OWN IT The Confidence Podcast
Annica brings an intriguing package of the mindset of a former kickboxing champion, the experience of extreme burnout, having had three babies in one year, and then diving into single parenthood. She's an avid writer and has self-published several books, is an Amazon Bestseller who has invested the last decade into studying, coaching, and mentoring with some of the most respected profiles in the industry of personal development, and became an award-winning mentor herself. Annica shares lessons learned from starting and building a business in a foreign country, the brutal process of facing a pandemic as an independent, the ups and downs of life - all that and more, delivered in a real, honest, and entertaining way, straight into the Podcast-world to inspire, empower and encourage you to want to become your everything.
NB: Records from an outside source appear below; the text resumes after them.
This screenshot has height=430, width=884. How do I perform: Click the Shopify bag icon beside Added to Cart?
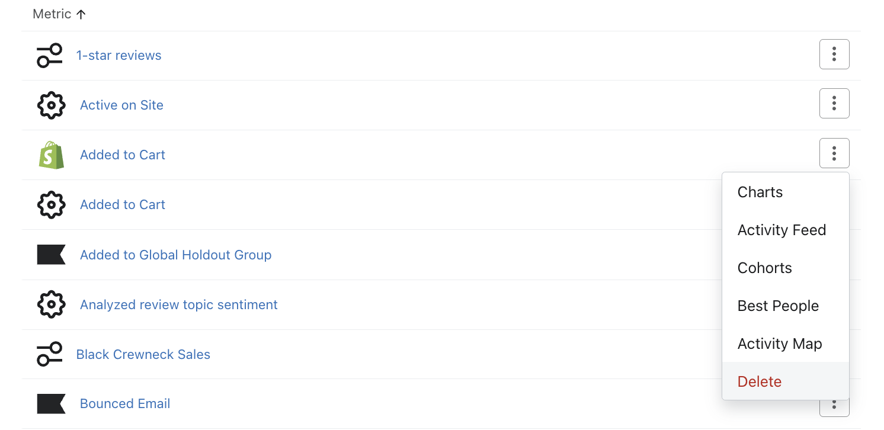pyautogui.click(x=51, y=155)
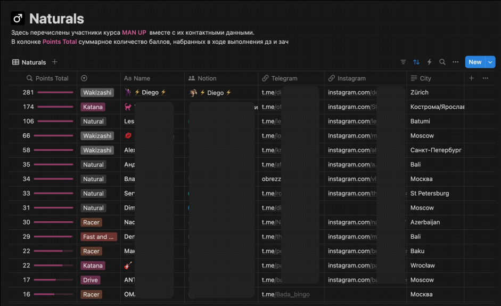Add a new column with plus icon
This screenshot has width=501, height=306.
coord(471,78)
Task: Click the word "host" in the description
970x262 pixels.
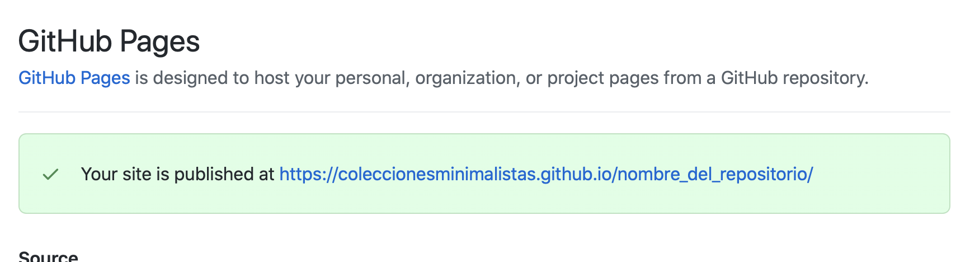Action: pos(272,78)
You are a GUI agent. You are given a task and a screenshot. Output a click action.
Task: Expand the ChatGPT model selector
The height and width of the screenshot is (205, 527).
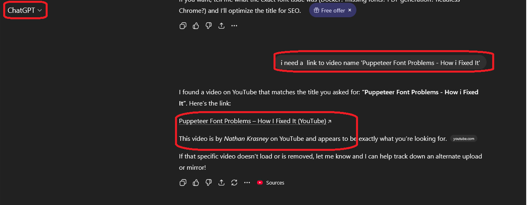click(25, 10)
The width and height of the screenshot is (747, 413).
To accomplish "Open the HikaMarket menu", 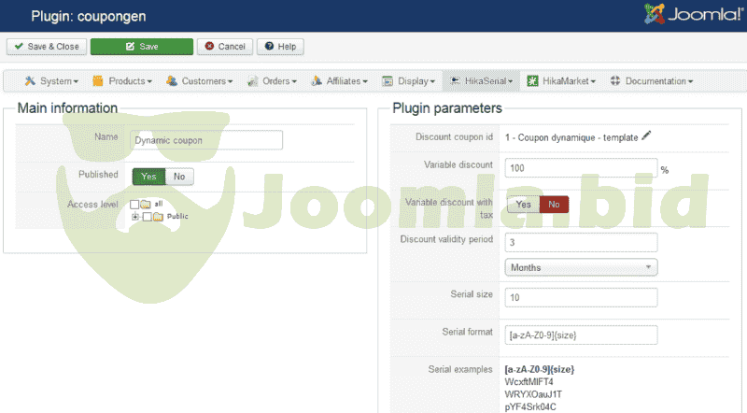I will [x=562, y=81].
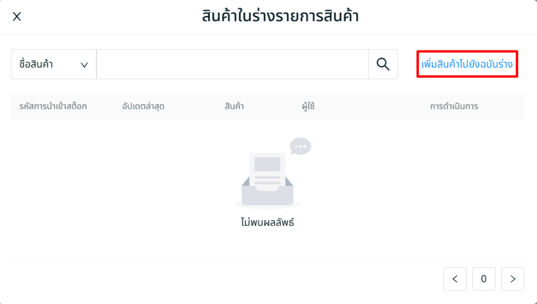Go to the previous page arrow
This screenshot has height=304, width=537.
pos(455,279)
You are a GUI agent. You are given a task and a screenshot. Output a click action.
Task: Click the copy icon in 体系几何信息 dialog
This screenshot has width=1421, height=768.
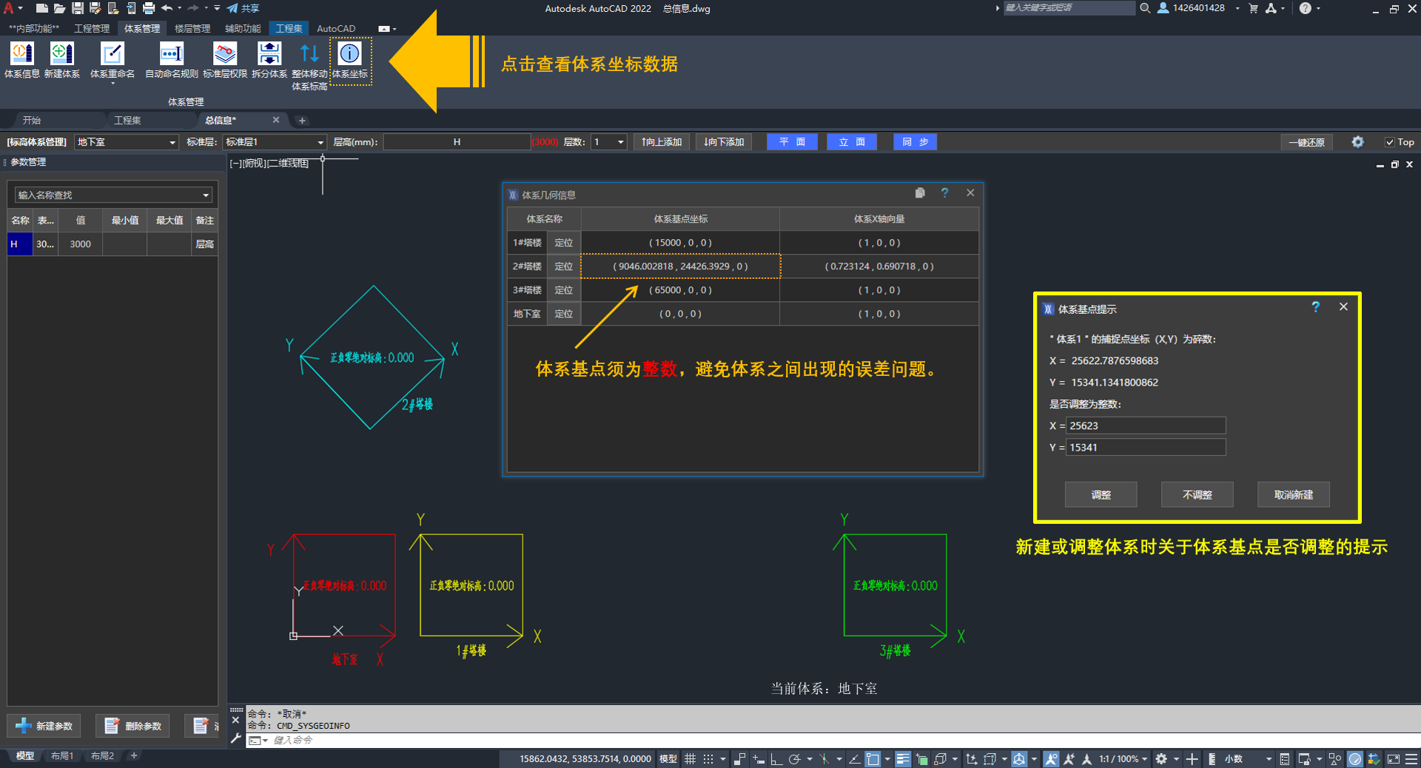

When we learn how to master our mindset, to be in control of both thoughts and feelings, our actions take us to our dream life. Victimhood is no longer possible. You have just one life. Live it. Own it. This podcast is designed to be consumed in bite-sized messages that reach out and touch your heart and grab you by the hand, giving you the courage to believe you can do it! You will hear concrete examples and real-life stories of how each choice we make can lead us to - or away from - owning our own life. Annica's core values are: AUTHENTICITY INTEGRITY COURAGE DISCIPLINE FAMILY
OWN IT The Confidence Podcast
#100 Corona in the family
Life and death in perspective. Someone told me not to share that we have Corona in my family, because it may lead to people not wanting to get close, we may have problems after, and other brutal things. But you know what... we have done nothing wrong. Someone in the family has this stupid virus. Very mild symptoms, if any at all. Could hardly believe the test result. The kids HAD to get tested as several students in the class were positive. For the past 10 days we've been in house quarantine, with one child locked inside a room. OK, not "locked" with key, but separated from the rest of us. It has NOT been fun. Not fun at all. To the point that it made me revalue life and death. If you can live, but no longer hold your child.... do you care that much about living? Or are you willing to sacrifice it so you can hold your child? Only a parent can answer that question. For me, I went from wanting to live forever, "knowing" that I'll live forever and feeling very strong, to thinking "if I can't hold her, then I'm ready to go". That's not to be dramatic, it's how I feel. But then I had a conversation this morning, 1 hour and 41 minutes, with a friend who has terminal cancer and recently got really bad news about her situation. When she shared her thoughts, again, my whole outlook on life and death changed. Of course I want to live!!! I want to be healthy and alive for a long time. Hearing the real and raw brutality of what my friend has to face as daily challenges and thoughts to stand up to, compared to challenges and difficulties those of us are healthy have to deal with, well, it truly made me feel that I will NEVER EVER EVER complain about things or feel sorry for myself. Never. I will take any and all challenges, come what may, and I will face them with all my bravery, and be very grateful for as long as I am healthy. I wish you all strong health. Take good care of yourself!